Making the future visible to support everyday decisions

CONTEXT

For eight weeks, I worked with AGIRC-ARRCO, the French supplementary pension system, to explore how to help young people engage with their future retirement choices.

What began as an institutional question revealed a universal challenge : our relationship with invisible, delayed, and hard-to-anticipate decisions.

RESEARCH & INSIGHTS

To understand how young people approach future choices, we combined several methods to uncover real needs, motivations, and barriers:

  • Quantitative survey : reveal general trends and behaviors.

  • Targeted qualitative interviews : explore diverse profiles and attitudes toward the future.

  • Informal discussions : capture experiences and perceptions from people of all ages and backgrounds to enrich understanding of context and emotions around future decisions.

INSIGHT 1 :
How can we expect someone to play a game whose rules they don’t know?


Even when already participating in the system, young people don’t understand how their choices impact their future.


OPPORTUNITY :
Make the impact of each present action on the future tangible.

INSIGHT 2 :
How can you care about your retirement standard of living when you’re already struggling with today’s?


Immediate concerns take full attention, leaving little room for abstract or delayed decisions.


OPPORTUNITY :
Make future retirement choices relevant today by linking them to everyday decisions.

INSIGHT 3 :
Uncertainty about the future makes planning feel abstract and demotivating.
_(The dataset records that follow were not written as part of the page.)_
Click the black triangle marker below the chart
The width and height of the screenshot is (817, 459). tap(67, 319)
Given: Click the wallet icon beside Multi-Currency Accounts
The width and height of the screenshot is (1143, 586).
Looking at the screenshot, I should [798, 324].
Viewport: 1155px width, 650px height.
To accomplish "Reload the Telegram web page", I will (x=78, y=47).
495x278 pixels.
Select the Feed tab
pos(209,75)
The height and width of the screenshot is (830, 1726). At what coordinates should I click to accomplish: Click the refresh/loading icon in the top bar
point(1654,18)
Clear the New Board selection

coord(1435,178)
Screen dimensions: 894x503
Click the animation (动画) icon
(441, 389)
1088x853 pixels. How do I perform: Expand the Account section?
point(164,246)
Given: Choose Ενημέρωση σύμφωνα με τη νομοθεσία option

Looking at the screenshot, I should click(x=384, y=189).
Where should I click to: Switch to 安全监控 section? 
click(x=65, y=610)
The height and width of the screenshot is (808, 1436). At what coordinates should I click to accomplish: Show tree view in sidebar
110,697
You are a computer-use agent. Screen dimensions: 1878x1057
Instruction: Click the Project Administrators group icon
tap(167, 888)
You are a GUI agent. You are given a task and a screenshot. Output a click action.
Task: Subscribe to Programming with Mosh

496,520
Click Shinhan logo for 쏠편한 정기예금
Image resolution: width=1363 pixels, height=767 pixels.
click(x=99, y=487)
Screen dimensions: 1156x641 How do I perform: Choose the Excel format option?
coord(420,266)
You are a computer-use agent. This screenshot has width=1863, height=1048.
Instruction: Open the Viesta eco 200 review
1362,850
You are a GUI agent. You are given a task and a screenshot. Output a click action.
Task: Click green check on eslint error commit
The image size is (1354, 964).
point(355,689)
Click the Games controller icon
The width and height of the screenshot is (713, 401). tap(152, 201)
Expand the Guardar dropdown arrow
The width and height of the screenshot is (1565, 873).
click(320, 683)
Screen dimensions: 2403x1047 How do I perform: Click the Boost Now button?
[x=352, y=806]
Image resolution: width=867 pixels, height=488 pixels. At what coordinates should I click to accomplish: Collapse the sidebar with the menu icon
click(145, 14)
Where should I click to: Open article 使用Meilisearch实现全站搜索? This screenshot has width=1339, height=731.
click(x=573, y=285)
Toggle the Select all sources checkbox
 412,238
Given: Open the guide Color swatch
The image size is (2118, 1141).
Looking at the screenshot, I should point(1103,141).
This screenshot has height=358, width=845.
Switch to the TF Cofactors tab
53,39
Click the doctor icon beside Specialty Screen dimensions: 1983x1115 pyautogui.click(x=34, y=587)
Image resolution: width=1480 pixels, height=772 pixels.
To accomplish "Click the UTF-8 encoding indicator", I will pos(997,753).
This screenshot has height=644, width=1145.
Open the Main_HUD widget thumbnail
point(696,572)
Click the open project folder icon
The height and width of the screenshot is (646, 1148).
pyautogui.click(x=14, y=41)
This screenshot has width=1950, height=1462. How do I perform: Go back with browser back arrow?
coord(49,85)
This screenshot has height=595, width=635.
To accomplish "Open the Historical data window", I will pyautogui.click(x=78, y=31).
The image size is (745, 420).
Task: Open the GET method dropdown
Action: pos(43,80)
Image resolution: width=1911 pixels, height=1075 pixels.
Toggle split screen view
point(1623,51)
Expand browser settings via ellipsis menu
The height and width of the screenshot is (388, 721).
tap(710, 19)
When the future, the world, and the pension system are unknown, imagining what lies ahead becomes nearly impossible.


OPPORTUNITY :
Enable users to explore all possible futures and their impact on retirement.

DESIGN CHALLENGE

“ How can we make the impact of today’s choices on an abstract future visible, so decisions can be made with full awareness ? ”

DESIGN
SOLUTION

SMOKING KILLS is a familiar warning : not to frighten or forbid, but to enable informed choices.

I applied the same principle to retirement with a timeline that lets users explore choices and scenarios, showing their impact without guiding or imposing decisions.

I then created a functional prototype using HTML, CSS, and JavaScript to conduct initial user tests.

A series of user tests confirmed my assumptions: young people engage easily and show genuine curiosity.

"Oh ! I should declare my summer job after all."

During these tests, I also observed interactions to improve the timeline’s UX.

In December 2025, the supplementary pension fund relaunched its simulator to test the desirability of this projection.

Feedback will inform a large-scale rollout of my project.

This project shows that an uncertain future can become a space for exploration: with the right tools, people can experiment, understand, and take ownership of their choices instead of being passive.